Eso fue a las 16.31 y lo que siguió fue una hora de angustia total. A los periodistas los sacaron de la primera línea para que no entorpecieran un dispositivo que se llenaba de vehículos y de malos presagios. Las baterías de los teléfonos móviles aguantaban como podían a tanta presión y en las caras de los agentes se empezaba a vislumbrar que la cosa pintaba mal. Ceños fruncidos, manos a la cabeza y rostros de rabia precedieron a una imagen demoledora: una camilla saliendo de la ventana de la fachada. El cuerpo de Eloy estaba tapado por una sábana blanca.

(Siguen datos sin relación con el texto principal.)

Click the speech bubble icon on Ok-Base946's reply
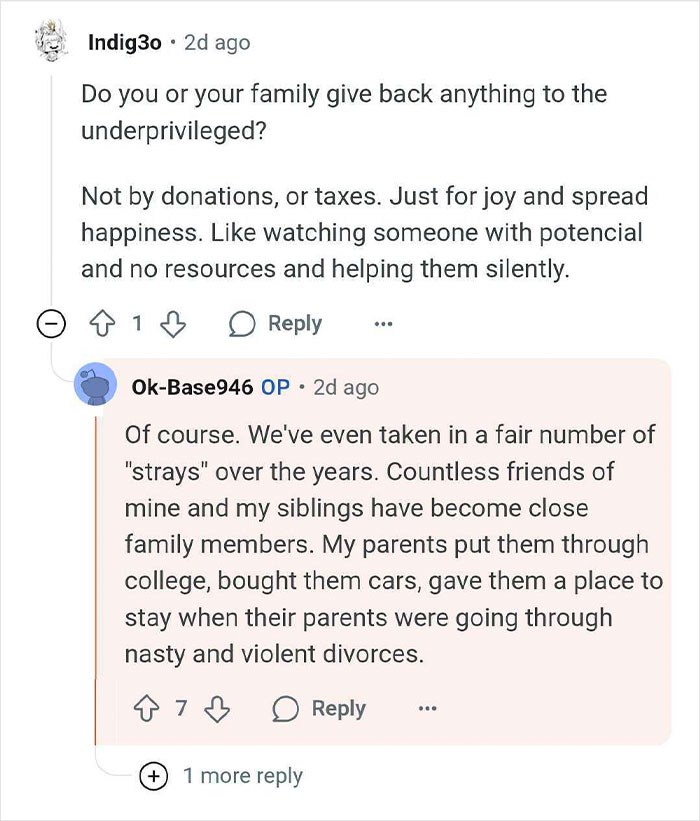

El anuncio oficial lo dio, al poco, el delegado del Gobierno en funciones, Gabino de Lorenzo, en mitad de la calle.

Las caras de los representantes políticos fueron entonces un poema: la del consejero de presidencia, Guillermo Martínez; la del alcalde, Wenceslao López, la del edil de Seguridad Ciudadana, Ricardo Fernández, la del resto de concejales presentes de los cinco partidos del Ayuntamiento.

Fue un incendio que empezó en nada y en nada se propagó: una chispa que de pronto se convirtió en llamas saliendo por la ventana y devorando en minutos todo lo que había en su interior.

Allí se fue Eloy, un tipo de 56 años que salió disparado del gimnasio para llegar a un edificio en llamas, meterse dentro y ayudar. No tenía que estar allí. Pero estaba. Dando ejemplo.